En cualquier caso, una vez aceptadas las limitaciones para evaluar las consecuencias del mal causado por unas personas a otras, lo que tiene un intríngulis merecedor de un sofisticado algoritmo es la fijación de la cantidad exacta de dinero o de años de prisión que corresponde al daño sufrido o al delito cometido (no sería mala idea recurrir a la ciencia para diseñar y establecer una fórmula de evaluar y actualizar el algoritmo que permita realizar el cálculo).

Respecto a los delitos, hay algunos crímenes que resultan especialmente execrables a la mayoría de la gente. A mí me producen un singular rechazo aquellos en los que existe una agresión física directa y la víctima es alguien sensiblemente más débil (un niño o una niña, una persona anciana o discapacitada, una mujer).

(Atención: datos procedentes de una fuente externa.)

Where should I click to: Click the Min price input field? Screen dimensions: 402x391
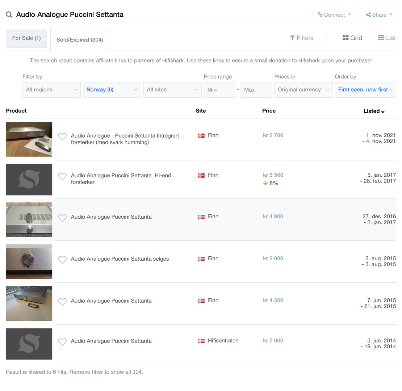coord(219,90)
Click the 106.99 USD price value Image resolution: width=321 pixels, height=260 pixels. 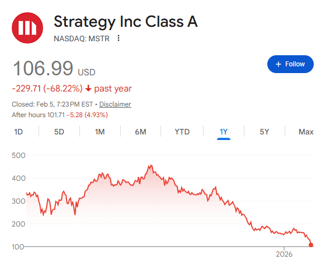point(54,68)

Este rechazo aumenta cuando el agresor o la agresora somete a la víctima a algún tipo de tortura (tenga o no la muerte como resultado). Sobre esta materia, al hilo de ciertas agresiones singularmente tenebrosas, expuse mis reflexiones en Abusos sexuales.

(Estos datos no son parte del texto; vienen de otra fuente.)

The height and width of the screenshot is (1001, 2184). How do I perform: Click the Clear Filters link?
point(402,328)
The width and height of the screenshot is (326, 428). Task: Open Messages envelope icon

En mi opinión (que reconozco que es más visceral que racional), hay delincuentes que nunca deberían recuperar el derecho a moverse libremente por la sociedad. En ciertos casos, porque no hay nadie que garantice, sin ningún resquicio de duda, que no van a reincidir; en otros casos, incluso si está prácticamente asegurado que no van a volver a reincidir, porque no es razonable que el ejercicio de su libertad les lleve, por ejemplo, a vivir en el mismo entorno en el que lo hacen las víctimas o sus familias (salvo que estas manifiesten que están de acuerdo en ello). En consecuencia, estoy en contra de la puesta en libertad de quien tiene probabilidades de volver a delinquir gravemente y, por otro lado, estoy a favor de poner limitaciones al grado de libertad de determinad@s delincuentes, incluso después de que hayan cumplido su periodo de estancia en la cárcel. Desde mi punto de vista, nada de lo anterior entra en colisión con el principio de que las penas privativas de libertad deben estar orientadas hacia la reeducación y la reinserción social.

A ciencia cierta, no sé si lo expuesto debería llevarme a estar a favor de la prisión permanente revisable. Pero no me apunto a la fórmula si se defiende en los términos planteados en el reciente debate parlamentario, en el que fue utilizado como principal argumento el dolor y el deseo de justicia de familiares de víctimas. Cada uno vive con sus convicciones y sus contradicciones, pero en el actual estado de la cuestión líbreme el demonio de Munilla de posicionarme del lado de los señores y las señoras de la derecha española -la vieja y la nueva- que propugnan la susodicha alternativa. Claro que el papelón parlamentario de la vieja izquierda tampoco anima mucho a subirse al carro. Habrá que atenerse a otros y mejores argumentarios.